-------- INPUT

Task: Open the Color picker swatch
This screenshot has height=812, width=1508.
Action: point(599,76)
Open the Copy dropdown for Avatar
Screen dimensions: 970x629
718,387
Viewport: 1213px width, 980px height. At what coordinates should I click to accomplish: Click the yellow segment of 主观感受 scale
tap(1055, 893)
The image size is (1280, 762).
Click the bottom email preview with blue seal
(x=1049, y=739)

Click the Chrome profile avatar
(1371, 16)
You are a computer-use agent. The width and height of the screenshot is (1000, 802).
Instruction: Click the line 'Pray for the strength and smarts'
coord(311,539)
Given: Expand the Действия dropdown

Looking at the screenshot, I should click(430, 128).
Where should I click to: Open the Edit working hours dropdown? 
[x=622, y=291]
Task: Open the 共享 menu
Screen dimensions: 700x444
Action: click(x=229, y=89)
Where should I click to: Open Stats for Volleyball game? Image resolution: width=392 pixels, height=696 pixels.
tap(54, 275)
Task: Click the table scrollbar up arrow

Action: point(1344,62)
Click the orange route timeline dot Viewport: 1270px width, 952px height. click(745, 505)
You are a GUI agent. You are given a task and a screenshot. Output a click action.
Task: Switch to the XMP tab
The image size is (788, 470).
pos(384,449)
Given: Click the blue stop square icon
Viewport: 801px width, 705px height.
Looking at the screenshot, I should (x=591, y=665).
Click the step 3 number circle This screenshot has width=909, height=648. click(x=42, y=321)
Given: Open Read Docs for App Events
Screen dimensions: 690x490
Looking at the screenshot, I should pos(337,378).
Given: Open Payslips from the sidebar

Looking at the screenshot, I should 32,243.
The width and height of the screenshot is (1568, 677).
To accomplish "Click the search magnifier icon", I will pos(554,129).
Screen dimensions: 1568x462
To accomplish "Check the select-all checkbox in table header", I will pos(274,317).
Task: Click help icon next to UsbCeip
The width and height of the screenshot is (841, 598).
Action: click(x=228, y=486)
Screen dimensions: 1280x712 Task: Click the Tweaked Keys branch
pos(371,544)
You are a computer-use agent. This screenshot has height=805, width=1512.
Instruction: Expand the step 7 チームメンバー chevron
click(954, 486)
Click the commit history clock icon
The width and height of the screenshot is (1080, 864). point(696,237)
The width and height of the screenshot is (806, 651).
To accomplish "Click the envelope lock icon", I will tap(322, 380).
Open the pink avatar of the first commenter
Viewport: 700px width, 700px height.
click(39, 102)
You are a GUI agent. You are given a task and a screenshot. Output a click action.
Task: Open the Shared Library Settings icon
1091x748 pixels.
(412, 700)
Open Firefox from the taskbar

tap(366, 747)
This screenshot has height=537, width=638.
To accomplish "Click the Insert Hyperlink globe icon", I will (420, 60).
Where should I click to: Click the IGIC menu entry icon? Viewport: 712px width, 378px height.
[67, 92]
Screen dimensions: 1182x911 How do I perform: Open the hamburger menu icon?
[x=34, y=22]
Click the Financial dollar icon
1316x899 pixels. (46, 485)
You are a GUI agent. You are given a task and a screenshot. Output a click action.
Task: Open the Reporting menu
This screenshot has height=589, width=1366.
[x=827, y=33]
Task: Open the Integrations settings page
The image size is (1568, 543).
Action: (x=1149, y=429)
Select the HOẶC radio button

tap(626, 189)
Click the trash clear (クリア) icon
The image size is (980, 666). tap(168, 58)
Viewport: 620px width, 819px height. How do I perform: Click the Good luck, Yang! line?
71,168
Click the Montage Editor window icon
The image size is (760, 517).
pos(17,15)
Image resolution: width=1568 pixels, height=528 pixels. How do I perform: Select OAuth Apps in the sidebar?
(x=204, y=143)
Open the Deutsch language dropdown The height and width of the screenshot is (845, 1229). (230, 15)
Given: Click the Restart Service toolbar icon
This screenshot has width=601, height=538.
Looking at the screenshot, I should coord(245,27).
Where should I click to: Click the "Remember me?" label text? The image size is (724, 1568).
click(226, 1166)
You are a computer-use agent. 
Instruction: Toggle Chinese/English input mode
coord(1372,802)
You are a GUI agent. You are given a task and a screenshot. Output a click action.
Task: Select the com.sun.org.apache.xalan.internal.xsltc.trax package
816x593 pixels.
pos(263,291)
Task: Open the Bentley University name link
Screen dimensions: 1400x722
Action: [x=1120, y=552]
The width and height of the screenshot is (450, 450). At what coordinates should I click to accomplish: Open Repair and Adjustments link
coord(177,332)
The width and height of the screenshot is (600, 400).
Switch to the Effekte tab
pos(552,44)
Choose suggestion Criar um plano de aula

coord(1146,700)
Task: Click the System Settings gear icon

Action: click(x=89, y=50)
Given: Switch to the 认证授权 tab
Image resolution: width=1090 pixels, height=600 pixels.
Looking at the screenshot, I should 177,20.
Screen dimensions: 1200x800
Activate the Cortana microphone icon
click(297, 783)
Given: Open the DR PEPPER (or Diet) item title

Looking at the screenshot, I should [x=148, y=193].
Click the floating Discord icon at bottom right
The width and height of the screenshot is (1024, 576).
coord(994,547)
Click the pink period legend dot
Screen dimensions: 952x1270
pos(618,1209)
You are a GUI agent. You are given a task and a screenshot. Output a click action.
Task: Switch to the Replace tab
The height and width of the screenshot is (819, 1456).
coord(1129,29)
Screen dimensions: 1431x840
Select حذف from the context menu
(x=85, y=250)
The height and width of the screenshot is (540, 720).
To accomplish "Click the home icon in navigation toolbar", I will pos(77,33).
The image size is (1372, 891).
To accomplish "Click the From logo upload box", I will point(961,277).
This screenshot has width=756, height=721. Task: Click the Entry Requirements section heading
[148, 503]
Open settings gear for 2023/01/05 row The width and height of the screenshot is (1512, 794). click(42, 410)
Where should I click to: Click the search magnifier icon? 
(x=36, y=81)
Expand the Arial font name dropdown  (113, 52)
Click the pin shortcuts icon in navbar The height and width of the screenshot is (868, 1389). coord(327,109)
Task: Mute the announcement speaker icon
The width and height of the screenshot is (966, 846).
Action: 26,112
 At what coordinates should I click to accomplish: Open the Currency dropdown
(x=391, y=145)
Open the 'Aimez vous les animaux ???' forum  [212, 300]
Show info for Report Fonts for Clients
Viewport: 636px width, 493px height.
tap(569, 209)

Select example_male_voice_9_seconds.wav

----------------

SET EXERCISE: Can you rewrite all the data above, replacing "magnifier" with "magnifying glass" wherever it occurs and leaving everything else unchanged?

TASK RESULT:
Task: Open the Color picker swatch
This screenshot has height=812, width=1508.
Action: point(599,76)
Open the Copy dropdown for Avatar
Screen dimensions: 970x629
718,387
Viewport: 1213px width, 980px height. At what coordinates should I click to accomplish: Click the yellow segment of 主观感受 scale
tap(1055, 893)
The image size is (1280, 762).
Click the bottom email preview with blue seal
(x=1049, y=739)

Click the Chrome profile avatar
(1371, 16)
You are a computer-use agent. The width and height of the screenshot is (1000, 802).
Instruction: Click the line 'Pray for the strength and smarts'
coord(311,539)
Given: Expand the Действия dropdown

Looking at the screenshot, I should click(430, 128).
Where should I click to: Open the Edit working hours dropdown? 
[x=622, y=291]
Task: Open the 共享 menu
Screen dimensions: 700x444
Action: click(x=229, y=89)
Where should I click to: Open Stats for Volleyball game? Image resolution: width=392 pixels, height=696 pixels.
tap(54, 275)
Task: Click the table scrollbar up arrow

Action: point(1344,62)
Click the orange route timeline dot Viewport: 1270px width, 952px height. click(745, 505)
You are a GUI agent. You are given a task and a screenshot. Output a click action.
Task: Switch to the XMP tab
The image size is (788, 470).
pos(384,449)
Given: Click the blue stop square icon
Viewport: 801px width, 705px height.
Looking at the screenshot, I should (x=591, y=665).
Click the step 3 number circle This screenshot has width=909, height=648. click(x=42, y=321)
Given: Open Read Docs for App Events
Screen dimensions: 690x490
Looking at the screenshot, I should pos(337,378).
Given: Open Payslips from the sidebar

Looking at the screenshot, I should 32,243.
The width and height of the screenshot is (1568, 677).
To accomplish "Click the search magnifying glass icon", I will pos(554,129).
Screen dimensions: 1568x462
To accomplish "Check the select-all checkbox in table header", I will pos(274,317).
Task: Click help icon next to UsbCeip
The width and height of the screenshot is (841, 598).
Action: click(x=228, y=486)
Screen dimensions: 1280x712 Task: Click the Tweaked Keys branch
pos(371,544)
You are a computer-use agent. This screenshot has height=805, width=1512.
Instruction: Expand the step 7 チームメンバー chevron
click(954, 486)
Click the commit history clock icon
The width and height of the screenshot is (1080, 864). point(696,237)
The width and height of the screenshot is (806, 651).
To accomplish "Click the envelope lock icon", I will tap(322, 380).
Open the pink avatar of the first commenter
Viewport: 700px width, 700px height.
click(39, 102)
You are a GUI agent. You are given a task and a screenshot. Output a click action.
Task: Open the Shared Library Settings icon
1091x748 pixels.
(412, 700)
Open Firefox from the taskbar

tap(366, 747)
This screenshot has height=537, width=638.
To accomplish "Click the Insert Hyperlink globe icon", I will (420, 60).
Where should I click to: Click the IGIC menu entry icon? Viewport: 712px width, 378px height.
[67, 92]
Screen dimensions: 1182x911 How do I perform: Open the hamburger menu icon?
[x=34, y=22]
Click the Financial dollar icon
1316x899 pixels. (46, 485)
You are a GUI agent. You are given a task and a screenshot. Output a click action.
Task: Open the Reporting menu
This screenshot has height=589, width=1366.
[x=827, y=33]
Task: Open the Integrations settings page
The image size is (1568, 543).
Action: (x=1149, y=429)
Select the HOẶC radio button

tap(626, 189)
Click the trash clear (クリア) icon
The image size is (980, 666). tap(168, 58)
Viewport: 620px width, 819px height. How do I perform: Click the Good luck, Yang! line?
71,168
Click the Montage Editor window icon
The image size is (760, 517).
pos(17,15)
Image resolution: width=1568 pixels, height=528 pixels. How do I perform: Select OAuth Apps in the sidebar?
(x=204, y=143)
Open the Deutsch language dropdown The height and width of the screenshot is (845, 1229). (230, 15)
Given: Click the Restart Service toolbar icon
This screenshot has width=601, height=538.
Looking at the screenshot, I should coord(245,27).
Where should I click to: Click the "Remember me?" label text? The image size is (724, 1568).
click(226, 1166)
You are a computer-use agent. 
Instruction: Toggle Chinese/English input mode
coord(1372,802)
You are a GUI agent. You are given a task and a screenshot. Output a click action.
Task: Select the com.sun.org.apache.xalan.internal.xsltc.trax package
816x593 pixels.
pos(263,291)
Task: Open the Bentley University name link
Screen dimensions: 1400x722
Action: [x=1120, y=552]
The width and height of the screenshot is (450, 450). At what coordinates should I click to accomplish: Open Repair and Adjustments link
coord(177,332)
The width and height of the screenshot is (600, 400).
Switch to the Effekte tab
pos(552,44)
Choose suggestion Criar um plano de aula

coord(1146,700)
Task: Click the System Settings gear icon

Action: click(x=89, y=50)
Given: Switch to the 认证授权 tab
Image resolution: width=1090 pixels, height=600 pixels.
Looking at the screenshot, I should 177,20.
Screen dimensions: 1200x800
Activate the Cortana microphone icon
click(297, 783)
Given: Open the DR PEPPER (or Diet) item title

Looking at the screenshot, I should [x=148, y=193].
Click the floating Discord icon at bottom right
The width and height of the screenshot is (1024, 576).
coord(994,547)
Click the pink period legend dot
Screen dimensions: 952x1270
pos(618,1209)
You are a GUI agent. You are given a task and a screenshot. Output a click action.
Task: Switch to the Replace tab
The height and width of the screenshot is (819, 1456).
coord(1129,29)
Screen dimensions: 1431x840
Select حذف from the context menu
(x=85, y=250)
The height and width of the screenshot is (540, 720).
To accomplish "Click the home icon in navigation toolbar", I will pos(77,33).
The image size is (1372, 891).
To accomplish "Click the From logo upload box", I will point(961,277).
This screenshot has width=756, height=721. Task: Click the Entry Requirements section heading
[148, 503]
Open settings gear for 2023/01/05 row The width and height of the screenshot is (1512, 794). click(42, 410)
Where should I click to: Click the search magnifying glass icon? 
(x=36, y=81)
Expand the Arial font name dropdown  (113, 52)
Click the pin shortcuts icon in navbar The height and width of the screenshot is (868, 1389). coord(327,109)
Task: Mute the announcement speaker icon
The width and height of the screenshot is (966, 846).
Action: 26,112
 At what coordinates should I click to accomplish: Open the Currency dropdown
(x=391, y=145)
Open the 'Aimez vous les animaux ???' forum  [212, 300]
Show info for Report Fonts for Clients
Viewport: 636px width, 493px height.
tap(569, 209)

Select example_male_voice_9_seconds.wav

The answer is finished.